Increasingly, the public needs to understand that uninsured motorist coverage is almost vital. The minimum insurance limits that must be carried by any operator of a motor vehicle in Georgia is $25,000.00 per person, $50,000.00 per accident (referred to as 25/50 coverage). Not only do many people have the absolute minimum limits of coverage that are necessary in order to get their tags to operate a vehicle lawfully, others have no insurance at all. Accordingly, if there is an accident when someone causes serious injury to another, and they only have 25/50 in coverage, what this means is they only have $25,000.00 in coverage to provide financial compensation to any single person they injure, and a maximum of $50,000.00 no matter how many persons are injured. In serious injury cases, $25,000.00 is never enough to even compensate for medical bills, much less lost wages, pain and suffering and/or permanent disability. Because tortfeasors often times have only minimum limits of coverage, it is vital that those who can afford it have uninsured motorist coverage so that they can protect themselves from those situations where the tortfeasor is either uninsured or grossly underinsured.
As amended by the Georgia Legislature in 2001, O.C.G.A. § 33-7-11(a)(1) provides that “no automobile liability policy or motor vehicle liability policy” may be issued in this state unless it contains provisions for uninsured motorist coverage which, at the option of the insured, shall be (i) not less than $25,000.00 per person and $50,000.00 per accident, or (ii) equal to the policy’s bodily injury liability insurance coverage, if higher.

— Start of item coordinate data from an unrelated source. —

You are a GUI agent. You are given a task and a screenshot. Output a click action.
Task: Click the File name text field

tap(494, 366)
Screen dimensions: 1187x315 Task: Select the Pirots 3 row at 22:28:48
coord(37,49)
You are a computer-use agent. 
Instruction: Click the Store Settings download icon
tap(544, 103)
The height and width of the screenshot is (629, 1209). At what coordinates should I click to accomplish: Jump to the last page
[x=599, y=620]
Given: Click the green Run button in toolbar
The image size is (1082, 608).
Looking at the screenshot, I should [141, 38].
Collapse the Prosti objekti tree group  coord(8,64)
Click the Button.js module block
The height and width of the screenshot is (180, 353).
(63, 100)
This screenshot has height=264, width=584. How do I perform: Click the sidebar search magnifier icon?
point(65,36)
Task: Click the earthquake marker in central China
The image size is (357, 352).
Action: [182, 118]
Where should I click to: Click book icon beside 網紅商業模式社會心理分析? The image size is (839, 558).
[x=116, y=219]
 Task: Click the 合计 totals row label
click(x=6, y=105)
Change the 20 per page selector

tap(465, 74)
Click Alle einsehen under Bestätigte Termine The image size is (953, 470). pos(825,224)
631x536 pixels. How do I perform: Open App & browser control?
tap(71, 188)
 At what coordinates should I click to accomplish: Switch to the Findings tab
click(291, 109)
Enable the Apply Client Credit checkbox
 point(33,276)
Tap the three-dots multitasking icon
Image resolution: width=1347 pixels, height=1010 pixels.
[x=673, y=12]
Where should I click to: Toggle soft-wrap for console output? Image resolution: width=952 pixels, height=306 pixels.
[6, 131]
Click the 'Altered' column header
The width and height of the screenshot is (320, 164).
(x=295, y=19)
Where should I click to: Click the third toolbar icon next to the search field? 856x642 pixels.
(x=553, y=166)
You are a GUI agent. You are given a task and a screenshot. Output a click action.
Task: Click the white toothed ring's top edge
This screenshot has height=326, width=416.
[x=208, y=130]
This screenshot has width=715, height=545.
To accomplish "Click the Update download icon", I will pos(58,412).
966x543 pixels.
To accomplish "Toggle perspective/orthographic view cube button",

We wish to draw the attention of all Georgia citizens to the second provision of this amended statute. Anyone that purchases $300,000.00 – $500,000.00 in liability insurance coverage to protect themselves from being sued in accidents where they are at fault has a legal right to get the exact same amount of coverage to protect themselves in the event someone hits and injures them and they turn out to be either uninsured or underinsured.
If a person is responsible enough to carry $300,000.00 – $500,000.00 in liability insurance limits, they may also be responsible enough not to cause accidents. However, this same responsible person, if they do not protect themselves through the purchase of uninsured motorist coverage, may end up in a situation where they are severely injured by someone who has the minimum limits of insurance ($25,000.00 per person, $50,000.00 per accident) and, if they do not elect to carry the same limits of uninsured motorist coverage, they may be one of those unfortunate cases we see all too often.